━━━━━ Provided information ━━━━━

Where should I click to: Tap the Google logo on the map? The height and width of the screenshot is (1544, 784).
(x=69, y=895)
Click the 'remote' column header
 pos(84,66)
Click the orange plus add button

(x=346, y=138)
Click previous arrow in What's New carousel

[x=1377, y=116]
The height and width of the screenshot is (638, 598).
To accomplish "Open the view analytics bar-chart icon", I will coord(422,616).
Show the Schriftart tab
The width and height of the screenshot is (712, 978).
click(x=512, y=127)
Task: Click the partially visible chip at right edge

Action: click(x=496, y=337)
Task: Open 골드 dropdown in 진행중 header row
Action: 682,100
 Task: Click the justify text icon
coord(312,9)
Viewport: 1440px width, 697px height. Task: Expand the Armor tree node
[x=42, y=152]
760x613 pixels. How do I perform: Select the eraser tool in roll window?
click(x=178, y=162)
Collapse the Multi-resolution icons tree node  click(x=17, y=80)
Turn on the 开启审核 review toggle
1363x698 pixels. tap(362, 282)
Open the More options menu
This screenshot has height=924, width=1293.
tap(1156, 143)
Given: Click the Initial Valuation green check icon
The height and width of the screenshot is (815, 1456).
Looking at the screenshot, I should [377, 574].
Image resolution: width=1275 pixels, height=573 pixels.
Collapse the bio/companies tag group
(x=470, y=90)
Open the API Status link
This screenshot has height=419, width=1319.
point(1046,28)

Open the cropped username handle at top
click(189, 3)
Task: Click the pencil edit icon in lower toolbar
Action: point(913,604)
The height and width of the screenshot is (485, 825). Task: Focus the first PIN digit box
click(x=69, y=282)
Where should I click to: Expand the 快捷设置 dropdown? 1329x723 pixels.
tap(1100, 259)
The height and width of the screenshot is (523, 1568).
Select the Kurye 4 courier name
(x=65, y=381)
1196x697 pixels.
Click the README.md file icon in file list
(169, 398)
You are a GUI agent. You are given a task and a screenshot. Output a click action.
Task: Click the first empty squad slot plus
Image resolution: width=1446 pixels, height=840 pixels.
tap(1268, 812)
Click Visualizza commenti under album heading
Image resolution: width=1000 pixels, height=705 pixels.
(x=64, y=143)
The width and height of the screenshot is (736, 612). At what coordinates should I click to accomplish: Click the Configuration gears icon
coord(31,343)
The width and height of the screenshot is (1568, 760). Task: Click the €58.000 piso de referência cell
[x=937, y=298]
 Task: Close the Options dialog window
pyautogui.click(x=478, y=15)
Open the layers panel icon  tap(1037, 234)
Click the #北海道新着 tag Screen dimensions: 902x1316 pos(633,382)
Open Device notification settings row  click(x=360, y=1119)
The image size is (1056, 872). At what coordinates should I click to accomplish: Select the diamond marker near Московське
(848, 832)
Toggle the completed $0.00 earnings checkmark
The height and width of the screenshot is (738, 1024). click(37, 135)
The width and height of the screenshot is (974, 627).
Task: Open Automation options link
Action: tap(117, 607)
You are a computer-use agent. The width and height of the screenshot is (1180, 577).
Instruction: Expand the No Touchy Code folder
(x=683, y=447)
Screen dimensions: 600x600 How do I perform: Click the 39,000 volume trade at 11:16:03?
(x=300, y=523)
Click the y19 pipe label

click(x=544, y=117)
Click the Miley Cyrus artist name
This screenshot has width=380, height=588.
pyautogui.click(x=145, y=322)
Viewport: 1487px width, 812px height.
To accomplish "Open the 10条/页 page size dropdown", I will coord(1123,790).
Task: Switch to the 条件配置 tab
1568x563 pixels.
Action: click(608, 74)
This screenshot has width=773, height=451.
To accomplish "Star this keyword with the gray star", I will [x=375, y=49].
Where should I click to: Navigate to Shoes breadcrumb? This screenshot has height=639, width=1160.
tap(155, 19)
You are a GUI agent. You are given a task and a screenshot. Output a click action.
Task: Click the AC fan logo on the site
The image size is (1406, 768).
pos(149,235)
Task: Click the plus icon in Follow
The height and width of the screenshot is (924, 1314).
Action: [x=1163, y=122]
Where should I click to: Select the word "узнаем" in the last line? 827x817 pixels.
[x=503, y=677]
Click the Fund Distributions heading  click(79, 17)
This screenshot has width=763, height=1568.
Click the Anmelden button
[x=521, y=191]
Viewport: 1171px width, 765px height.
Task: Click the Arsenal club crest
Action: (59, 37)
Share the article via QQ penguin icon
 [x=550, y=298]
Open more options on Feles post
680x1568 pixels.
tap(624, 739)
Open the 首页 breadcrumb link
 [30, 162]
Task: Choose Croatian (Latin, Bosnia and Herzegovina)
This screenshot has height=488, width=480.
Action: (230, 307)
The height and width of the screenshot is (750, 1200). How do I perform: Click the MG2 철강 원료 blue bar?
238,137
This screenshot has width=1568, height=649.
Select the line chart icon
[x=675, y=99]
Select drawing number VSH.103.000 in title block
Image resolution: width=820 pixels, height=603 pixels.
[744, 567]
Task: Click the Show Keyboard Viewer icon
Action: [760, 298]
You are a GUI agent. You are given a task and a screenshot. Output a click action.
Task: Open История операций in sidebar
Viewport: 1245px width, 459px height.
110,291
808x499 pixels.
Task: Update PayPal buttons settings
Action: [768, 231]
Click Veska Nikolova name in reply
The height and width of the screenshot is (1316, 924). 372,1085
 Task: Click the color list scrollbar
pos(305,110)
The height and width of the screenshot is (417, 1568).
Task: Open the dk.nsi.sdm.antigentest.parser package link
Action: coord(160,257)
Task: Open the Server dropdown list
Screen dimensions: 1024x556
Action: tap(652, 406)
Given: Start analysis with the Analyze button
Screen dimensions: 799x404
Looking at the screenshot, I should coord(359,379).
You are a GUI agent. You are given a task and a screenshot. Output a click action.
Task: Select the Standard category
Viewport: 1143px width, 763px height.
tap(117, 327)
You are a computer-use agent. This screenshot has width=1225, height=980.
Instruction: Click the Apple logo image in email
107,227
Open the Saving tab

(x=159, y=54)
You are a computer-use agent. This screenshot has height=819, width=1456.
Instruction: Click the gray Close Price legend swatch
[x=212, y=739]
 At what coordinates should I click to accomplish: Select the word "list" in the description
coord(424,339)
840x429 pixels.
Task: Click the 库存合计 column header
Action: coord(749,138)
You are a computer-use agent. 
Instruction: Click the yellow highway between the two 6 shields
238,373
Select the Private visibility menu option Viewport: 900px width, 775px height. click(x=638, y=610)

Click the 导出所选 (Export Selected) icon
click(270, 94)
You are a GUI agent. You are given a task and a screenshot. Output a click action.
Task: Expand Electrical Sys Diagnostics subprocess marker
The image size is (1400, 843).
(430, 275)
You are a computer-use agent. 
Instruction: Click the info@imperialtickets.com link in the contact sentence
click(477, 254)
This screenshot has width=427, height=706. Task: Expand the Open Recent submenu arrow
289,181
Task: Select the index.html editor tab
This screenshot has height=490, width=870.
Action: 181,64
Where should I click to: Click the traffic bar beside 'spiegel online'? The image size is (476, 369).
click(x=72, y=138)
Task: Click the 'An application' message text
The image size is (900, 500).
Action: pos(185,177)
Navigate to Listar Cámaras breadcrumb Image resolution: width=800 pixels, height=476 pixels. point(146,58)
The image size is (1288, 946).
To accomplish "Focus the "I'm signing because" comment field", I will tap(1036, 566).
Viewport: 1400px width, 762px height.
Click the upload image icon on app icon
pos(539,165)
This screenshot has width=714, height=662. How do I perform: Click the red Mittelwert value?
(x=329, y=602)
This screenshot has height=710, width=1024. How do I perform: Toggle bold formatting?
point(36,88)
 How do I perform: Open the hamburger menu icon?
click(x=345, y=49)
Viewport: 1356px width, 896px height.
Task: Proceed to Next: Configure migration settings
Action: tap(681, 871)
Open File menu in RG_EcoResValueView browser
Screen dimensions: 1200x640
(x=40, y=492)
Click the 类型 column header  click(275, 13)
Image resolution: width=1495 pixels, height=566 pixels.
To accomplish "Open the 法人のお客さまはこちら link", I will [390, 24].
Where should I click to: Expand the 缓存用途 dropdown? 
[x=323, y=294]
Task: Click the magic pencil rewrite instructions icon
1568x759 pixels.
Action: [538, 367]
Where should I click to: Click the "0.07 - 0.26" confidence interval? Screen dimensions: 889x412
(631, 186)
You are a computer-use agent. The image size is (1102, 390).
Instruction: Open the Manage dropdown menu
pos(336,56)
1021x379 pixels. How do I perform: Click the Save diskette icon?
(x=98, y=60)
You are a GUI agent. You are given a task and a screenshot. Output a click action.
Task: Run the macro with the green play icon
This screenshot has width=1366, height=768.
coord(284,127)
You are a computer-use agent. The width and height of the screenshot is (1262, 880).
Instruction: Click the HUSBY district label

━━━━━

**Problem description:** Whenever the string "with" shows up in a line of the records, that line counts; state how many lines count, and only that.

**Solved problem:** 3